Né au Havre le 10 mai 1984, Charlie Dalin grandit face à la Manche, dans une ville ouverte sur les vents, les départs et les rêves de large. À six ans, il découvrit l’Optimist, puis la voile légère avec le désir, un jour d’y inscrire sa propre route.

Cette passion devint une vocation. Formé à l’ingénierie navale à Southampton, passé par des cabinets d’architectes et des chantiers navals en Suède, en Thaïlande et en Australie, Charlie Dalin pensait les bateaux autant qu’il les menait.

Revenu en France, il rejoignit l’équipe technique d’Armel Le Cléac’h, avant de lancer son propre projet. Deuxième de la Mini-Transat en 2009, puis admis au Pôle d’entraînement de Port-la-Forêt, en sept saisons, il signa cinq podiums sur la Solitaire du Figaro.

Lors de l’édition 2020-2021, Charlie Dalin avait été le premier à franchir la ligne d’arrivée aux Sables-d’Olonne, avant d’être classé deuxième. Il se fit une promesse de gagner l’édition suivante.

Le 10 novembre 2024, il prit le départ du Vendée Globe. Fidèle à sa réserve, il mena son combat contre la maladie comme il menait ses courses : avec courage et pudeur. Dans les mers du Sud, il livra un duel magnifique avec Yoann Richomme.
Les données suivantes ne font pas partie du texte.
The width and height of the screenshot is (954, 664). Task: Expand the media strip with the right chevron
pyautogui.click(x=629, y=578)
En décembre, dans l’océan Indien, son choix audacieux de se placer en avant d’une immense dépression disait tout de lui : l’intelligence de la mer, le sang-froid, l’audace maîtrisée.
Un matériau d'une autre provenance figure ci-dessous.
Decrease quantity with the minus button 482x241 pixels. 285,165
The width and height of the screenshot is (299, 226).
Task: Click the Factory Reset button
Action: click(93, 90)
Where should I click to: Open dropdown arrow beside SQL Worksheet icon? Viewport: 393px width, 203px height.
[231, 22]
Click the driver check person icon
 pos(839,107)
Revenu du large le 14 janvier 2025, il entra dans le chenal des Sables-d’Olonne en vainqueur. En 64 jours, 19 heures, 22 minutes et 49 secondes, il établissait un record historique et offrit à la France un moment de bonheur sportif et de fierté populaire. La révélation de la condition médicale du champion donna à son exploit une profondeur plus grande encore. Charlie Dalin n’avait pas voulu que la maladie vole la lumière de sa victoire mais que l’on voie d’abord la mer, le bateau, l’arrivée, la joie simple d’un marin ayant rejoint son rêve.
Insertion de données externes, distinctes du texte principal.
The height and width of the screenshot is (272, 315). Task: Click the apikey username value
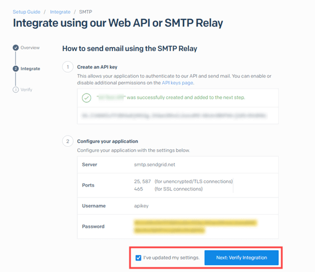click(141, 206)
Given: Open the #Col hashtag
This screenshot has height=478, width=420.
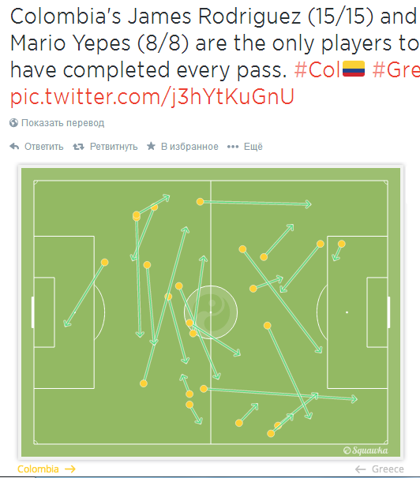Looking at the screenshot, I should pyautogui.click(x=317, y=70).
Le Président de la République et son épouse saluent la mémoire d’un immense marin, une force du destin qui aura porté très haut les couleurs de notre pays sur toutes les mers du monde. Ils adressent à son épouse Perrine, à son fils Oscar, à sa famille, à ses proches, à ses compagnons de mer et à la grande famille de la voile leurs condoléances les plus émues.